▶ _Texte du document_
La crise sanitaire a eu pour effet de pointer du doigt les secteurs indispensables : soins de santé, alimentation, sécurité, énergie. Même les ministres n’exerceraient pas un métier vraiment essentiel… Une grande partie du secteur tertiaire a été priée de rester chez lui, de télé travailler, – les mauvaises langues disent « télé-glandouiller »- tandis que les agriculteurs, les médecins et infirmières, les policiers, les transporteurs, les électriciens…, sont restés sur le pont. Le secteur tertiaire occupe désormais le plus grand nombre de travailleurs : les administrations, les banques, les restaurateurs, les tenanciers de débits de boissons, les commerces… Tous ces métiers étaient très peu présents voici un siècle. Ils ont été créés pour gérer et absorber une impressionnante main-d’œuvre libérée par la mécanisation, la motorisation, la robotisation, la digitalisation, de l’industrie et de l’agriculture surtout.

▶ _Matériel fourni_
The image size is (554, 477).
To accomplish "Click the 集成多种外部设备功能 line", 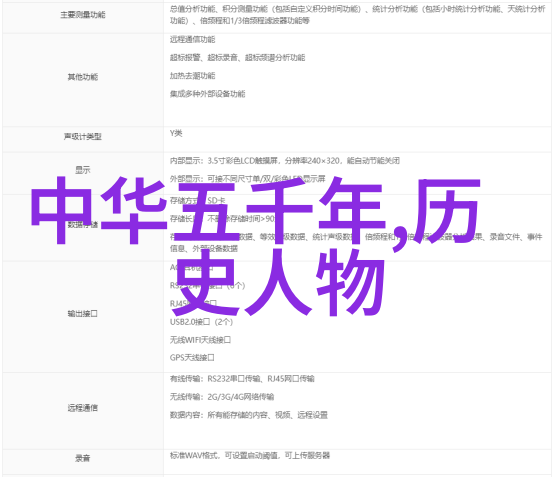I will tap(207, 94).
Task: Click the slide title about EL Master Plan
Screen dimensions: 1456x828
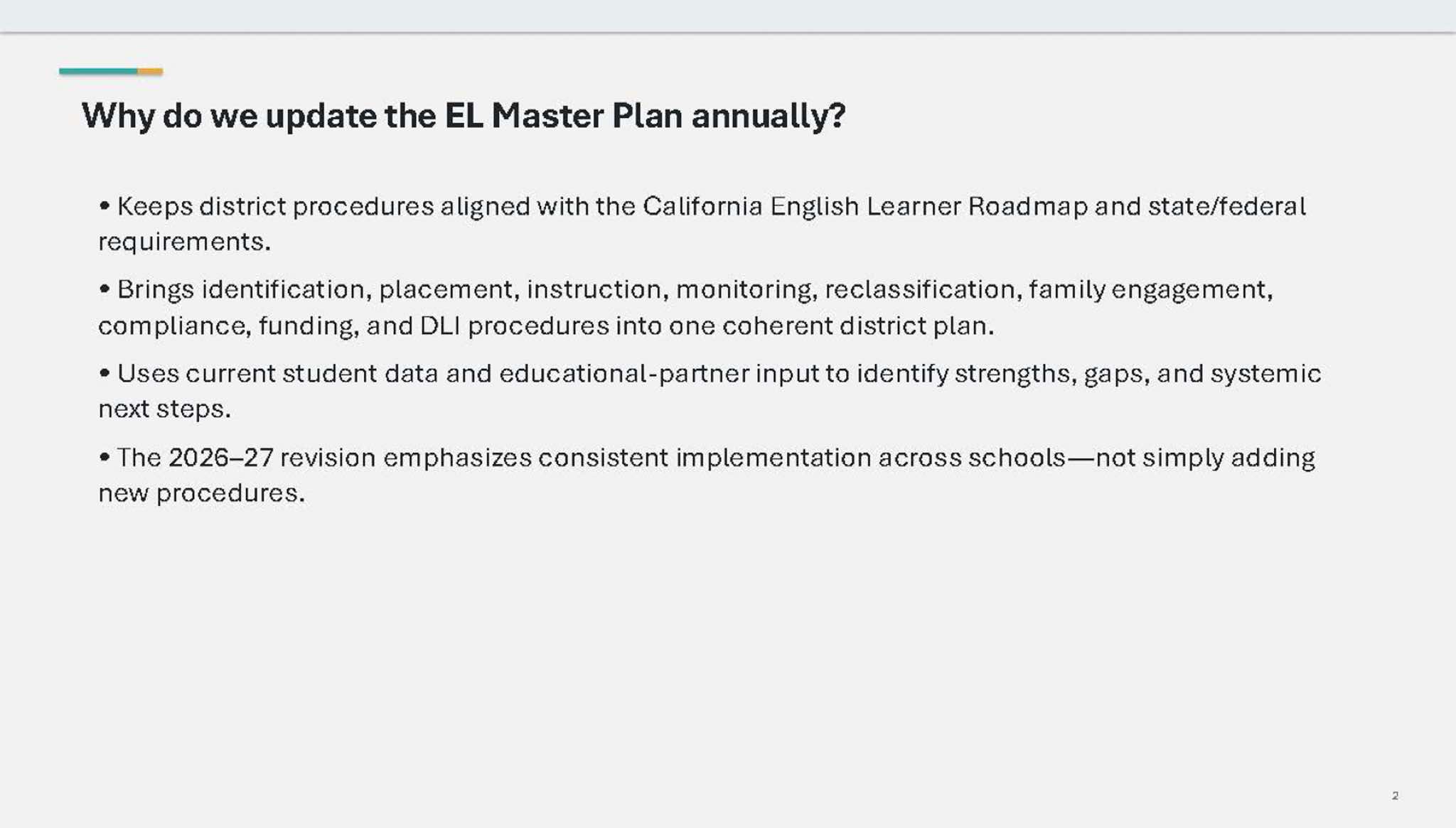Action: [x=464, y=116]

--

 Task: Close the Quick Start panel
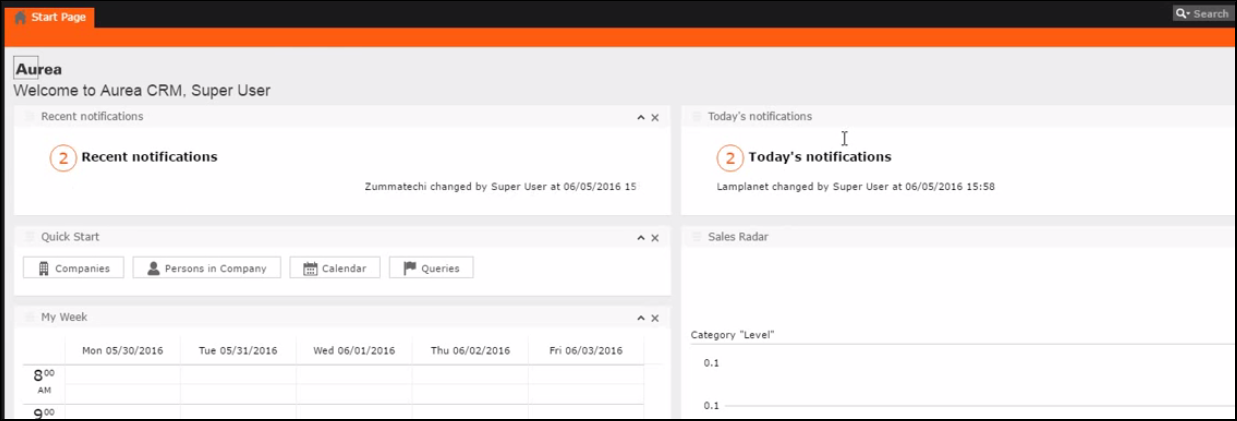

...

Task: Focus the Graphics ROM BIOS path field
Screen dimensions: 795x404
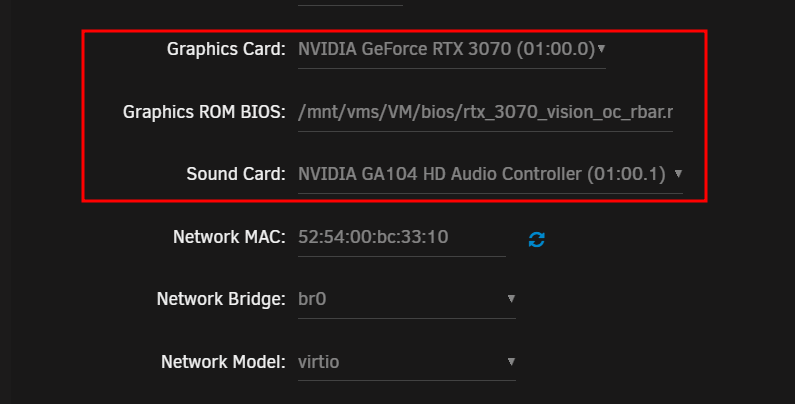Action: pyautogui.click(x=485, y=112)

▶ _Votre tâche_
Indiquez, d'après le texte sur la crise sanitaire, quel secteur occupe désormais le plus grand nombre de travailleurs.

▶ _Solution_
Le secteur tertiaire.